» **What needs to be done**: Please retype the line that contains "Privacy Policy (878, 2418)" and all lines that follow it to the end of the entries below, exactly as they stand, with nothing added.
[Start of section]
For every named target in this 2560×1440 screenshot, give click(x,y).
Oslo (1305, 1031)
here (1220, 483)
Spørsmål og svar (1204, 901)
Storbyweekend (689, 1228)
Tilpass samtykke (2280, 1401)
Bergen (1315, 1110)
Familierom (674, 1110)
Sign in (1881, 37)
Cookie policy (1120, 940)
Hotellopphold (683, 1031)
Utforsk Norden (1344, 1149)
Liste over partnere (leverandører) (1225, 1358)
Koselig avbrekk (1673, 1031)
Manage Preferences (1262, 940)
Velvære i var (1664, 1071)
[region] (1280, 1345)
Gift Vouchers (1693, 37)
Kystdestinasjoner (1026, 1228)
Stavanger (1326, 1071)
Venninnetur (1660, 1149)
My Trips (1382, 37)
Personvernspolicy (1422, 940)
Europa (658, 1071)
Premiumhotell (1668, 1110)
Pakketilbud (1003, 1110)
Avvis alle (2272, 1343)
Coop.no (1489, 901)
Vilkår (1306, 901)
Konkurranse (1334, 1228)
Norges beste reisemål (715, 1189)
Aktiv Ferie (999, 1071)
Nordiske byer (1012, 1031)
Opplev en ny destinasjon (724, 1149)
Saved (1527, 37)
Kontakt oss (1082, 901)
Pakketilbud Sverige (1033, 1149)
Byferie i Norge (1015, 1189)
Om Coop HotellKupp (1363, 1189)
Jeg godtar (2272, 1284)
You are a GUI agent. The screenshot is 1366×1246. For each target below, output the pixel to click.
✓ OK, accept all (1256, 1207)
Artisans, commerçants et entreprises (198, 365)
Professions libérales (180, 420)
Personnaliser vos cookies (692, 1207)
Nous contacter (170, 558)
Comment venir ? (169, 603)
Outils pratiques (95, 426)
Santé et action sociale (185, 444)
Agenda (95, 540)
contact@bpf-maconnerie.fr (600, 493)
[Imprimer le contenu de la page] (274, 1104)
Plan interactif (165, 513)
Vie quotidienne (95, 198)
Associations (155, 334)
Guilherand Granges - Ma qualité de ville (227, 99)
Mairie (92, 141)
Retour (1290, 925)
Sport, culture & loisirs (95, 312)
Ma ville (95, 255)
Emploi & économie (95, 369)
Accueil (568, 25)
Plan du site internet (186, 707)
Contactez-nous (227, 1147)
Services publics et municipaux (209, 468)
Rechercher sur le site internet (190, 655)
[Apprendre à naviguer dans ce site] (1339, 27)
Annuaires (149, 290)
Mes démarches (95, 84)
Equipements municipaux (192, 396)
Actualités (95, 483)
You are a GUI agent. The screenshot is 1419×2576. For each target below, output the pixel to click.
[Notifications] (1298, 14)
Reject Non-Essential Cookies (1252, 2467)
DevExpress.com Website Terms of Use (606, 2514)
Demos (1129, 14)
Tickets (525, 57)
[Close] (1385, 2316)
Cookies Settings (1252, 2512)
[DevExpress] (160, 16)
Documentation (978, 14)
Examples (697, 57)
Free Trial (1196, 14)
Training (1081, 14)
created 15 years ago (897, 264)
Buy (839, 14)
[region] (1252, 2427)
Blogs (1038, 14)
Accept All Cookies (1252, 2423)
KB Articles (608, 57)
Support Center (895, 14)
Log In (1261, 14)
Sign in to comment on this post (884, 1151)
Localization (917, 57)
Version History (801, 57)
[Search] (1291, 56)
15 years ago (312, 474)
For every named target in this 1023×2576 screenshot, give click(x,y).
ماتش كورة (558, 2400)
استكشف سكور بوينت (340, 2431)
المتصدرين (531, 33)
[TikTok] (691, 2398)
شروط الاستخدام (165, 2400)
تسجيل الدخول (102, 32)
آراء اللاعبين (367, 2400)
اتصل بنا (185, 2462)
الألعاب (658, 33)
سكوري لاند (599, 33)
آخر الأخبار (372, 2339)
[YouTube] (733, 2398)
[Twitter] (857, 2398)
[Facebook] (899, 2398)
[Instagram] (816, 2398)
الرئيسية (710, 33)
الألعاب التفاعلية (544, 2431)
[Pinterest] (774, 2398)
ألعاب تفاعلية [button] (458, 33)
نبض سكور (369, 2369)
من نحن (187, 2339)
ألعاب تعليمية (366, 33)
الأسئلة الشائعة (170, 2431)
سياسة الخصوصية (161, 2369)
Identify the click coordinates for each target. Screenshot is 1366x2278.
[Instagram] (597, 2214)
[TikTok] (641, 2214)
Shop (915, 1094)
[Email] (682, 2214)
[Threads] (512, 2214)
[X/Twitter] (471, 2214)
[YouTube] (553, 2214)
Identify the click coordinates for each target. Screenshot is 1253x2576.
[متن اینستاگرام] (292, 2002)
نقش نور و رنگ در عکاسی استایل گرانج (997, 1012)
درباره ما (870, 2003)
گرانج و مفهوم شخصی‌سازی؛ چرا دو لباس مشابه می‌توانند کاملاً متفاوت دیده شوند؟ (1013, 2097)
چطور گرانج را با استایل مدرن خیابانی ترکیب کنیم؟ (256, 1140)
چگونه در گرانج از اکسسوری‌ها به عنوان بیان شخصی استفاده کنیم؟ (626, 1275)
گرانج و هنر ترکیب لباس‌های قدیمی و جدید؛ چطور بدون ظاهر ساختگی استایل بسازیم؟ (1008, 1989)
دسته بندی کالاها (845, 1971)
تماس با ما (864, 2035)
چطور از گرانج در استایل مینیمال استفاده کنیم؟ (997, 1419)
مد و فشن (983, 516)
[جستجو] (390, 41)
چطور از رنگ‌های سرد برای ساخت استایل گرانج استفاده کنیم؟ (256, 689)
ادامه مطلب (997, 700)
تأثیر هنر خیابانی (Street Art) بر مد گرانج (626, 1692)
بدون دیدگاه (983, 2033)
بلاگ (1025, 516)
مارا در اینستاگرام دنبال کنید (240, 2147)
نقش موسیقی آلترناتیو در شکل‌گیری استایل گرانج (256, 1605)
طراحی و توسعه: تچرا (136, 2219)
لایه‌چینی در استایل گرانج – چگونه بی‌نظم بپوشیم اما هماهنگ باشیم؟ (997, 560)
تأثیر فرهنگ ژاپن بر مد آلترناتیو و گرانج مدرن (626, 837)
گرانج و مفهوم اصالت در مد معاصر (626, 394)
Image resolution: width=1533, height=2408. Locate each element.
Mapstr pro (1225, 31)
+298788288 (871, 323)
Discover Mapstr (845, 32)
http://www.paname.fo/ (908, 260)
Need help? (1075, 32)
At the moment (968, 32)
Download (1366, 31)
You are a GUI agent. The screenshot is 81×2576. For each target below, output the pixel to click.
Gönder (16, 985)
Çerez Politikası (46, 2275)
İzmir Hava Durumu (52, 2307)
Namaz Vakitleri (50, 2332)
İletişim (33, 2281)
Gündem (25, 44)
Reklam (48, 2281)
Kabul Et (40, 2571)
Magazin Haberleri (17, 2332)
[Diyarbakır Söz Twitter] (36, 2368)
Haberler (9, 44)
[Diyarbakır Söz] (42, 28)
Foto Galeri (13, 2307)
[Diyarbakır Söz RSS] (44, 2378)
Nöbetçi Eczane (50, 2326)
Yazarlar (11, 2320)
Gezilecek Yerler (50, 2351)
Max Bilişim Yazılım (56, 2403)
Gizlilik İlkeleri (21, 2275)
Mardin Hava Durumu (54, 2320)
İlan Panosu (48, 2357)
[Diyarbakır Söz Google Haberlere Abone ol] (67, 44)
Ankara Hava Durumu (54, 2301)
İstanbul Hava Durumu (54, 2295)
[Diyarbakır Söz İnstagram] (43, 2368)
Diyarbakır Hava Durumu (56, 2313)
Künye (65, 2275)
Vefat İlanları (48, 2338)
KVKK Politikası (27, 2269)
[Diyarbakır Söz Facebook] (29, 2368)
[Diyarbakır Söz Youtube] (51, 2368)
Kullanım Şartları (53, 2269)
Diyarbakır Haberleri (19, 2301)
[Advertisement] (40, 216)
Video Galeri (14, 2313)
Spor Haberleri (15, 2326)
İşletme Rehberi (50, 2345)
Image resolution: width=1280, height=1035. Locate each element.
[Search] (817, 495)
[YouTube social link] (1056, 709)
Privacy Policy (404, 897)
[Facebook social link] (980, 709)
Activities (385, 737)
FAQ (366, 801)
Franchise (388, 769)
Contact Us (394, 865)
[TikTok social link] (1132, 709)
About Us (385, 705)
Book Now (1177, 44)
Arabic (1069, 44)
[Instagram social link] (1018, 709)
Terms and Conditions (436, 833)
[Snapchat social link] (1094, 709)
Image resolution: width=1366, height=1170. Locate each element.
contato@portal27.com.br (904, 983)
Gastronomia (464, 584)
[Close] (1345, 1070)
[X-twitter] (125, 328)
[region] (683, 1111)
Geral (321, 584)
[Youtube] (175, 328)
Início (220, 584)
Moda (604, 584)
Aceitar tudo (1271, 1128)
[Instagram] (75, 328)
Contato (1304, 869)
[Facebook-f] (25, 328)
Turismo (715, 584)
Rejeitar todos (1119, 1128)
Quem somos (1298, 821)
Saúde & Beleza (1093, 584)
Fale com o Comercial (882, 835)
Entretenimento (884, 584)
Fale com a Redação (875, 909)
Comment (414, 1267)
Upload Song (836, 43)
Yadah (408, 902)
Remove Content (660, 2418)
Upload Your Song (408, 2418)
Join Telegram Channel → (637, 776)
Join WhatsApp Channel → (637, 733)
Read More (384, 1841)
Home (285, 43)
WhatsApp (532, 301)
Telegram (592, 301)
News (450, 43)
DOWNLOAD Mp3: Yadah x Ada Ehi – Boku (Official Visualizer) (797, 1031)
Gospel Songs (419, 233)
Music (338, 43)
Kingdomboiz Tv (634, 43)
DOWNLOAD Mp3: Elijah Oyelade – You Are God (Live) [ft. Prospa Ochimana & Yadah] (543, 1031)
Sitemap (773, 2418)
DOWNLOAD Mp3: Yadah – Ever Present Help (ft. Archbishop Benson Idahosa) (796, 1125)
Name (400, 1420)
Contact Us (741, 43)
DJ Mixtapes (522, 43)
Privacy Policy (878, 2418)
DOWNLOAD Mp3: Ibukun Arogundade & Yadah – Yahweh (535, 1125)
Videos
[End of section]
» **Solution to the problem**:
Privacy Policy (878, 2418)
DOWNLOAD Mp3: Ibukun Arogundade & Yadah – Yahweh (535, 1125)
Videos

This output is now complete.